Recorded data:
───
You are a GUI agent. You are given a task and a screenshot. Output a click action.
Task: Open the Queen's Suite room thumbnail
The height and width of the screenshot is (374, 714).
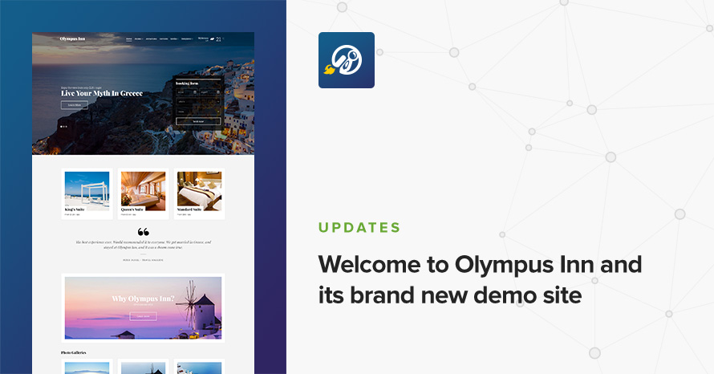point(143,191)
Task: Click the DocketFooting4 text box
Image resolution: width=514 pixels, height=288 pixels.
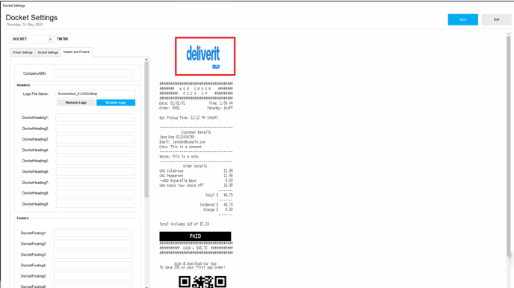Action: coord(93,265)
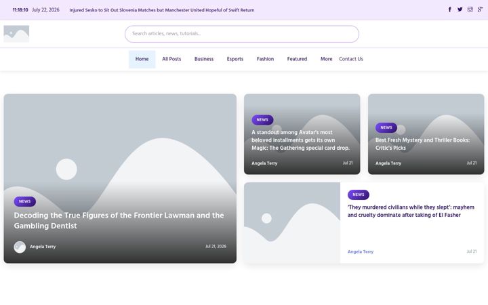Click the El Fasher article thumbnail image

[292, 223]
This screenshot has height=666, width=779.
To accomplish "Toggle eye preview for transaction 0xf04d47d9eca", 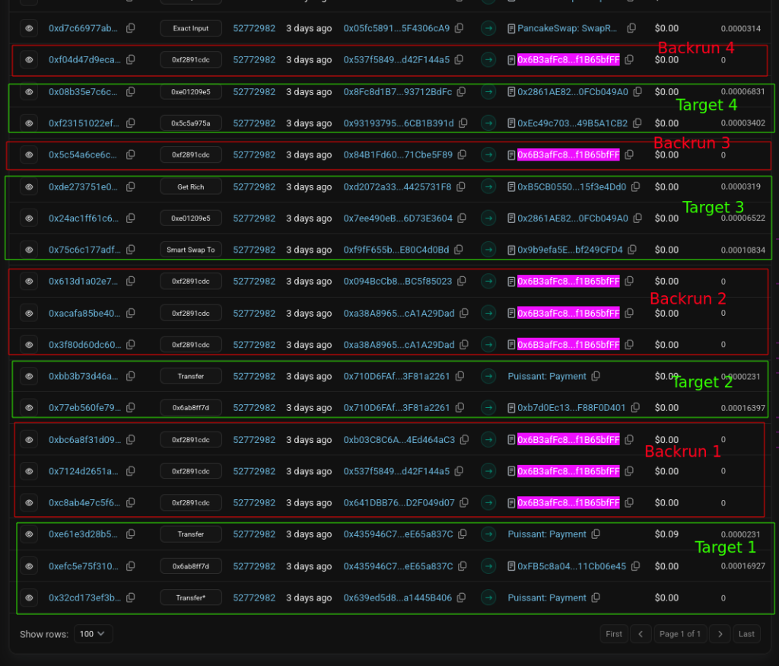I will [29, 59].

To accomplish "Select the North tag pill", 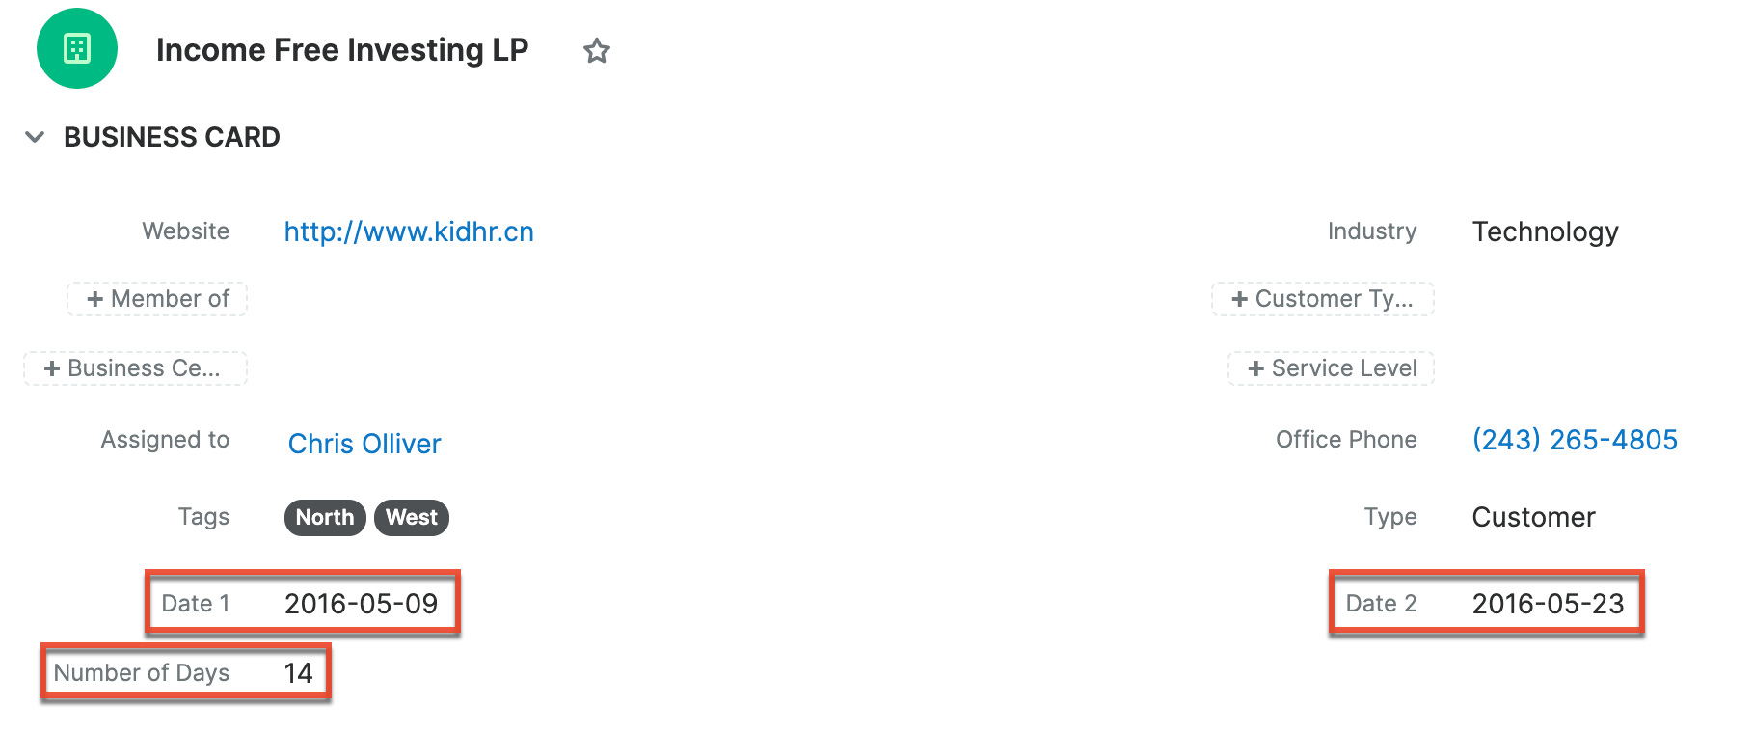I will click(x=325, y=518).
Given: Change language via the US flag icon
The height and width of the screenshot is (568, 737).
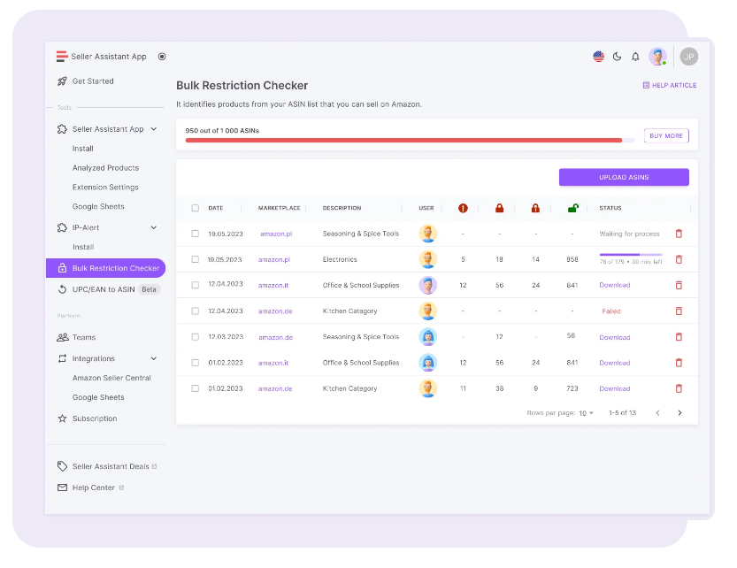Looking at the screenshot, I should click(598, 56).
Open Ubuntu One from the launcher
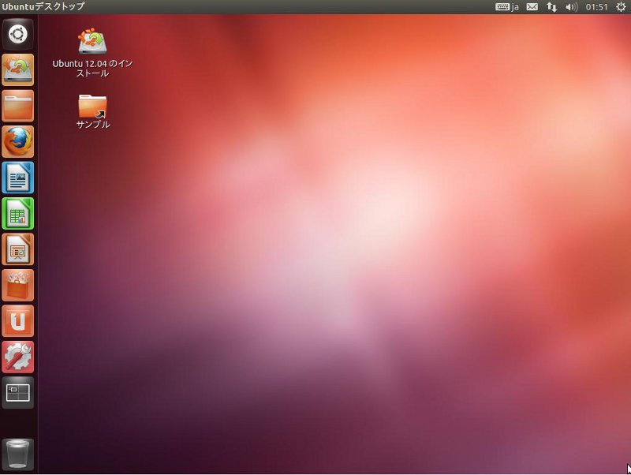 [x=17, y=321]
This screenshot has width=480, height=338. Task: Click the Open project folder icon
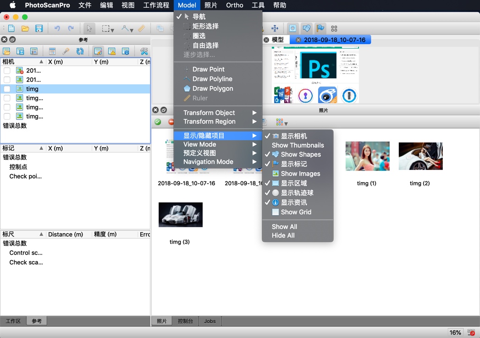pyautogui.click(x=25, y=28)
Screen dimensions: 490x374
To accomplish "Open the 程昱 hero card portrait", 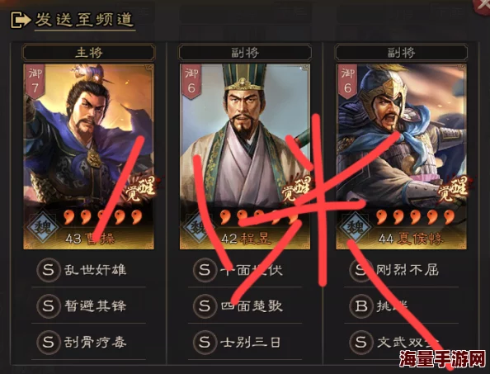I will point(245,156).
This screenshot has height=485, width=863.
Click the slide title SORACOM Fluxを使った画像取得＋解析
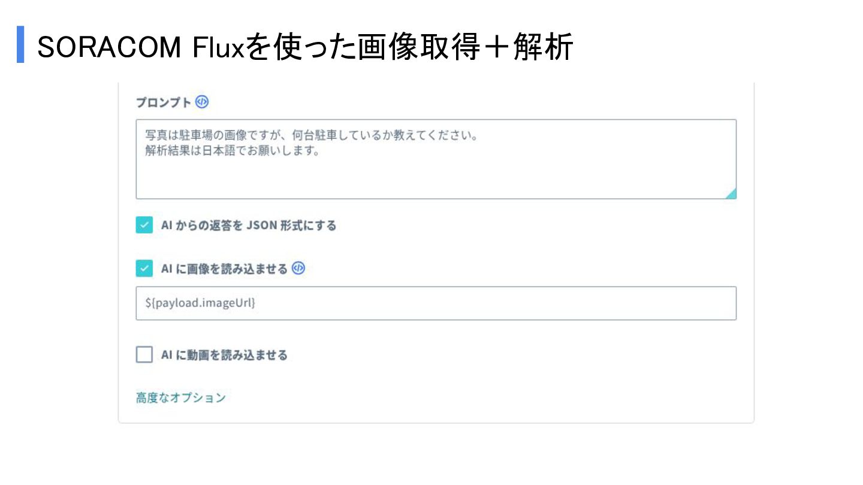pyautogui.click(x=305, y=47)
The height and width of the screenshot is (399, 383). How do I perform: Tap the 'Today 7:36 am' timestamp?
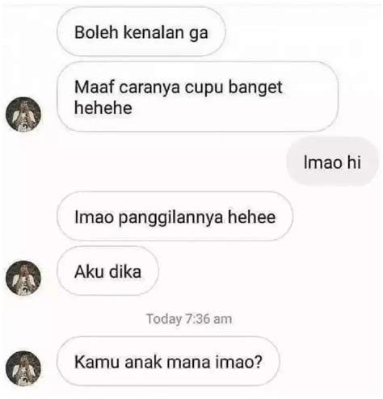click(x=189, y=319)
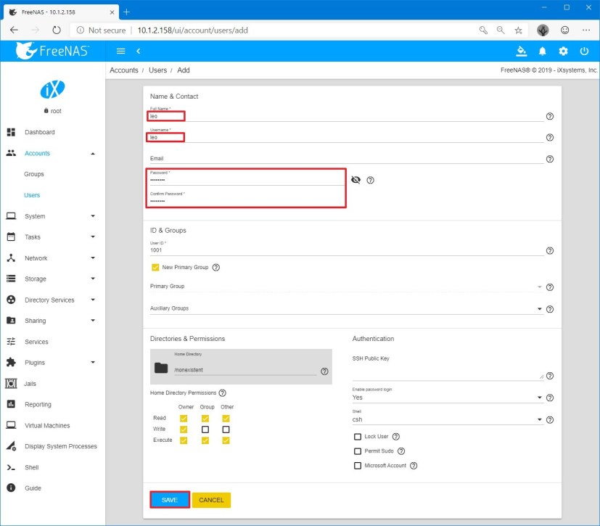Select Jails in the navigation sidebar

coord(31,383)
───
Exact repeat, pictures omitted: give every line from the top of the records down to and including the line with "Task: Click the DocketFooting4 text box".

ANSWER SECTION:
You are a GUI agent. You are given a task and a screenshot. Output a click action.
Task: Open the Queen's Suite room thumbnail
The height and width of the screenshot is (374, 714).
point(143,191)
Task: Click the DocketFooting4 text box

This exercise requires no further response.